Which lines of the records below contain the word "will"? Copy each of them out.

## Exercise material:
* * * *

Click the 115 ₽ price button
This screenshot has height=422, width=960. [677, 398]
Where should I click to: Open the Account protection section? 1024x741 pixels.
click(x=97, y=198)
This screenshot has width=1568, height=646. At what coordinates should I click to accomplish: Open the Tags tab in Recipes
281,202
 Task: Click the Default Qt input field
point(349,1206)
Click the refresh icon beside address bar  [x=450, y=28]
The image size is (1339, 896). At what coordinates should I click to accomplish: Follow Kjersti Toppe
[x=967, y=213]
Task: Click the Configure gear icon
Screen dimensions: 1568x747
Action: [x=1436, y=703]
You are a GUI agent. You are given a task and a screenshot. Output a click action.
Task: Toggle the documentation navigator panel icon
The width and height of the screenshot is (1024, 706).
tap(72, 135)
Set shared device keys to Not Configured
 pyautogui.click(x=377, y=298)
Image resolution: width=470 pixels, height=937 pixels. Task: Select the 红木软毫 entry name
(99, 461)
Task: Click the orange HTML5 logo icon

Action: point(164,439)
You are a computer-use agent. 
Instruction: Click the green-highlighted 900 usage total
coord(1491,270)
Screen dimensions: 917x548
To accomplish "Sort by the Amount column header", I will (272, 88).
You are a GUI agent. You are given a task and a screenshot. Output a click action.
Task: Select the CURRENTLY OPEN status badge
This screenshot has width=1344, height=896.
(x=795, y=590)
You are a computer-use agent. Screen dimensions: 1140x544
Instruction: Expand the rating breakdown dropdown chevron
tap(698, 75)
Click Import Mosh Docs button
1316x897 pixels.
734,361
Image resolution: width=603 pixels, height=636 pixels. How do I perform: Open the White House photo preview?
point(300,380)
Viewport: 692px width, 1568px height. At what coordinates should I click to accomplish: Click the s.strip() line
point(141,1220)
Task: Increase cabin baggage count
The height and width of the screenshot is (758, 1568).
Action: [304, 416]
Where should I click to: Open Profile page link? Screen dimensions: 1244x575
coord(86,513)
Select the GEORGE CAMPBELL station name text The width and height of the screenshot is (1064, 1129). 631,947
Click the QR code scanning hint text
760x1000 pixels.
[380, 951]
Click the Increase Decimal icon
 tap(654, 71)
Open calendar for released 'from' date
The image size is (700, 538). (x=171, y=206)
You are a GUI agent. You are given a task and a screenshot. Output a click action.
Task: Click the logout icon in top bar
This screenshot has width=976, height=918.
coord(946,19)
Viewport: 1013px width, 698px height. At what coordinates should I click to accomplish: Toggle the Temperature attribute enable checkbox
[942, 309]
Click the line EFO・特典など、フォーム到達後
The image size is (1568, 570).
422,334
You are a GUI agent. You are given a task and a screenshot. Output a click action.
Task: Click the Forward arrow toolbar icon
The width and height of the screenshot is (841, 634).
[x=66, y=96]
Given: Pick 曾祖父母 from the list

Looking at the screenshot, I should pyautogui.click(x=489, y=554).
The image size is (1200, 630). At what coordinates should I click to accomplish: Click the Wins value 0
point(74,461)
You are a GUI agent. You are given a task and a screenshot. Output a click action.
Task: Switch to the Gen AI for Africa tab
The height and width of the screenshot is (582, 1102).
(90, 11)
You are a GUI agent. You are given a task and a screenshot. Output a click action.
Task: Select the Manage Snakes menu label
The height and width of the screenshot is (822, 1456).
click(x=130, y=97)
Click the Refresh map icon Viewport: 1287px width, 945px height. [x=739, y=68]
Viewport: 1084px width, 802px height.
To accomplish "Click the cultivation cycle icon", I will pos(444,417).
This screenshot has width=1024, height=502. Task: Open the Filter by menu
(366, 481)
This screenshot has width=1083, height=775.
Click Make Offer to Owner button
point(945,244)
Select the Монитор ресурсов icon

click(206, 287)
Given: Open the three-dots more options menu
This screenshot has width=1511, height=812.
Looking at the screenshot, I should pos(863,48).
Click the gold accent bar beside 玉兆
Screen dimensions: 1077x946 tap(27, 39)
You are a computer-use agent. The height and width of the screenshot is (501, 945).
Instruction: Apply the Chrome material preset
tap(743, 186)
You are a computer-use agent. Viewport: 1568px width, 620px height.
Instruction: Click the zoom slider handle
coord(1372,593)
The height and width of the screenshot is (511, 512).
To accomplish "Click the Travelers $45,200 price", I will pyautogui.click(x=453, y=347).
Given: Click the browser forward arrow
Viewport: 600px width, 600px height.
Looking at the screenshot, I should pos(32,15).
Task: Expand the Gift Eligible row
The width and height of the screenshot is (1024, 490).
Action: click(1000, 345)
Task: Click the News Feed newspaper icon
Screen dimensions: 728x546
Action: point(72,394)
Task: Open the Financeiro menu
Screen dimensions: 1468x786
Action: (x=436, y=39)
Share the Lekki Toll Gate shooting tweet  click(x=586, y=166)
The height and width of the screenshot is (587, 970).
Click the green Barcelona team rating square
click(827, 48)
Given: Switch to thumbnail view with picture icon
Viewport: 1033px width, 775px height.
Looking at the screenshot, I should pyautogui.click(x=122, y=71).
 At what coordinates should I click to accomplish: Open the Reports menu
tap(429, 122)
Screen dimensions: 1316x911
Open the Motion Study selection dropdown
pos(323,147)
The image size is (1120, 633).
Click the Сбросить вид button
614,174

* * * *

## Response area:
To accomplish "Sort by the Amount column header", I will (272, 88).
To accomplish "Click the cultivation cycle icon", I will pos(444,417).
To accomplish "Click the Travelers $45,200 price", I will pyautogui.click(x=453, y=347).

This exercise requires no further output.